Vital to the Never-Ending Watch

Coast Guard Chief Petty Officer Nichole Vital plays with her kids, Noah and Ethan, outside their home in Bothell, Wash., Jan. 16, 2017. Noah, 5, and Ethan, 7, both have special needs, making Vital’s ability to have a balanced work life routine a little difficult. U.S. Coast Guard photo by Petty Officer 2nd Class Ali Flockerzi.

Coast Guard Chief Petty Officer Nichole Vital plays with her kids, Noah and Ethan, outside their home in Bothell, Wash., Jan. 16, 2017.  U.S. Coast Guard photo by Petty Officer 2nd Class Ali Flockerzi.

by Petty Officer 2nd Class Ali Flockerzi

It’s a good day to have a good day.

Nichole Vital keeps this phrase in mind when she prepares for a 12-hour shift at work and leaves behind her husband and two young children, who are often asleep by the time she comes back home.

Chief Petty Officer Vital is an operations specialist in the 13th Coast Guard District Command Center and her version of a normal life is unique, to say the least.

As an operations unit watchstander in the Pacific Northwest, Vital is one of the few Coast Guard men and women who are responsible for monitoring a multi-mission communication platform and responding to a variety of cases from search and rescue or law enforcement case execution, to combat information center operations or intelligence gathering. Her work is vital to the maritime community and countless lives are saved due to her diligence on the job.

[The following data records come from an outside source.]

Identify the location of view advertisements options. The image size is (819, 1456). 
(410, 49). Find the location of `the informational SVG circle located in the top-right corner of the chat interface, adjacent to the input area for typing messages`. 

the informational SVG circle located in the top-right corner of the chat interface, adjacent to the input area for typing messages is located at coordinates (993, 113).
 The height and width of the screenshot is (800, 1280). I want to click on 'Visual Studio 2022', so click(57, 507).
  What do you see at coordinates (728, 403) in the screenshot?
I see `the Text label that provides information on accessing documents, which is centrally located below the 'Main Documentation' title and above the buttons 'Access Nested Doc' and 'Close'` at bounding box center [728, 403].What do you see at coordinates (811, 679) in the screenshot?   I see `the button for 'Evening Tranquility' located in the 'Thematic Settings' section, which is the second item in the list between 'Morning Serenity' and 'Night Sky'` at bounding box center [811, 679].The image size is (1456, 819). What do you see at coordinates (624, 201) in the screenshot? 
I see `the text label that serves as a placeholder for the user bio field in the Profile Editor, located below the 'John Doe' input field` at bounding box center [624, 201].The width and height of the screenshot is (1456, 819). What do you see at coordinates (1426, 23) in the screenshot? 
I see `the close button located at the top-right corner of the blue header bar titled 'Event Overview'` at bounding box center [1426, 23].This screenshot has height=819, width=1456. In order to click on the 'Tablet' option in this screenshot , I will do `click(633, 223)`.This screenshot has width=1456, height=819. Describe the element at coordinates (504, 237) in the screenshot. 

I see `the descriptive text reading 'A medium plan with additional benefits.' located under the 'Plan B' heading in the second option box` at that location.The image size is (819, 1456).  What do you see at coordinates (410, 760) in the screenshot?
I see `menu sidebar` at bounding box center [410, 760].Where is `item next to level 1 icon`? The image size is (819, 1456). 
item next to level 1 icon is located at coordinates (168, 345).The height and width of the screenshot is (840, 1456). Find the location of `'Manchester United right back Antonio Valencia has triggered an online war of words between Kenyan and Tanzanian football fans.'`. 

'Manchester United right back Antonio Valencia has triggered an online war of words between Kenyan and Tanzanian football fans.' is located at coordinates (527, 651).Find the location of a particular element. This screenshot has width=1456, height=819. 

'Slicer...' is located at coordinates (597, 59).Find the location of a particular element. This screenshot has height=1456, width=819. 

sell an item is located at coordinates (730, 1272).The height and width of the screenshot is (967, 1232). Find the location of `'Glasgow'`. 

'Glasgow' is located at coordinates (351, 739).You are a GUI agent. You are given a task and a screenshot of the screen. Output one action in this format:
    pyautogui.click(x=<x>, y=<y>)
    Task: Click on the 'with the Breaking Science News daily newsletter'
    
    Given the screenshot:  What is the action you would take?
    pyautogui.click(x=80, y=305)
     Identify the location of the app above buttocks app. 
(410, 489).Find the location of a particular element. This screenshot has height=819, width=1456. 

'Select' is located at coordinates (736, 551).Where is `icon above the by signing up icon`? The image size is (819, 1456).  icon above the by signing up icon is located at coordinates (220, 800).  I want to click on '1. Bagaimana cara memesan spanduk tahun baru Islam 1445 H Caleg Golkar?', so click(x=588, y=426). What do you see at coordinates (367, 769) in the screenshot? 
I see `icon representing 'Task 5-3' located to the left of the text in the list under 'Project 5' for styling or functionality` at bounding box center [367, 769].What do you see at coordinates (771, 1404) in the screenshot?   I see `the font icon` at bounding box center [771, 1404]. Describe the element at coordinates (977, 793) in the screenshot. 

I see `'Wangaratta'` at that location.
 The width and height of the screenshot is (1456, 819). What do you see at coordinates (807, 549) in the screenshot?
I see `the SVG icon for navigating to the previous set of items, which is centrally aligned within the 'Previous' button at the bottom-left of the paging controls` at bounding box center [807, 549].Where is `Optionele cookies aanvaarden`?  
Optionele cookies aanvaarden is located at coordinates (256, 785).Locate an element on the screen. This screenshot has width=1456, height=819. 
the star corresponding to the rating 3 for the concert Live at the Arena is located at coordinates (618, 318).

Twenty-four hours a day, distress calls are taken and crucial information is deciphered by the watchstanders. They must make important decisions on determining which units have to respond to each emergency and how to appropriately communicate those needs.

Once Vital’s long shift has ended in the office, she heads home where her work is far from over.

Not only does Vital have an uncommon work schedule, she is also married to another military member with a demanding deployment schedule, often leaving her with the sole responsibility of parenting two boys, both of whom have special needs.

The work life of an operations specialist is unpredictable and Vital’s ability to adapt to ever changing personal and professional demands plays a key part in her success on and off the job.

“You get on watch and you have no clue what your day is going to be like and it has taught me to expect the unexpected,” said Vital. “Having two kids with special needs has also taught me to roll with the punches of the unexpected.”

Noah and Ethan Vital are two of approximately 10.2 million children in the United States with special needs.

Noah, a 5-year-old, was born with cytomegalovirus (CMV), a rare infection that about one of every 150 babies gets. Noah spent the first seven weeks of his life in the intensive care unit at the hospital after being born with an enlarged spleen and liver. As babies that contract this virus often do not survive pregnancy, Vital considers Noah a huge blessing.

Noah is deaf in his left ear and has the social and emotional skills of a 3-year-old, which creates unique personal challenges and makes it difficult for him to respond appropriately during peer interactions and in social environments.

Ethan is seven and was diagnosed with having Attention Deficit Hyperactivity Disorder (ADHD), which is a brain disorder marked by an ongoing pattern of inattention or a hyperactivity-impulsivity that interferes with functioning or development.

“Having two kids with special needs is incredibly difficult,” said Vital. “They each have their own uniqueness and it takes a lot of effort, commitment, patience and understanding to help them feel like normal kids.”

Vital must work hard on a daily basis to balance her career, her marriage, the needs of her children and find personal time to set aside for herself.

When Vital and her husband, Rene, are lucky enough to be on similar schedules, they try to make the best of the time their family has together through family activities and date nights.

“We try to maintain that family unit because that’s what will be there before and after your career,” said Vital. “We try to put our family first when we can.”

Rene retires soon and she jokes that the two will finally get to see what it’s like to be married after being on opposite schedules for over 12 years. Vital, who is eligible to retire in 2021, is hopeful to focus on her career and remain in the Coast Guard as long as it remains beneficial to her family.

“My job in the Coast Guard has taught me organization and patience, which are both very important skills to have as a mother of children with special needs,” said Vital. “It’s an incredibly difficult job, but it’s important that others understand they are not any different than other kids. They just require special equipment or a little bit of extra special love.”

The benefits of being in the Coast Guard greatly outweigh the struggles Vital has faced. She has worked under incredibly supportive commands, has had many of her needs met when it comes to her children, and has learned important lessons along the way and would not change anything about the experiences she’s had throughout her career.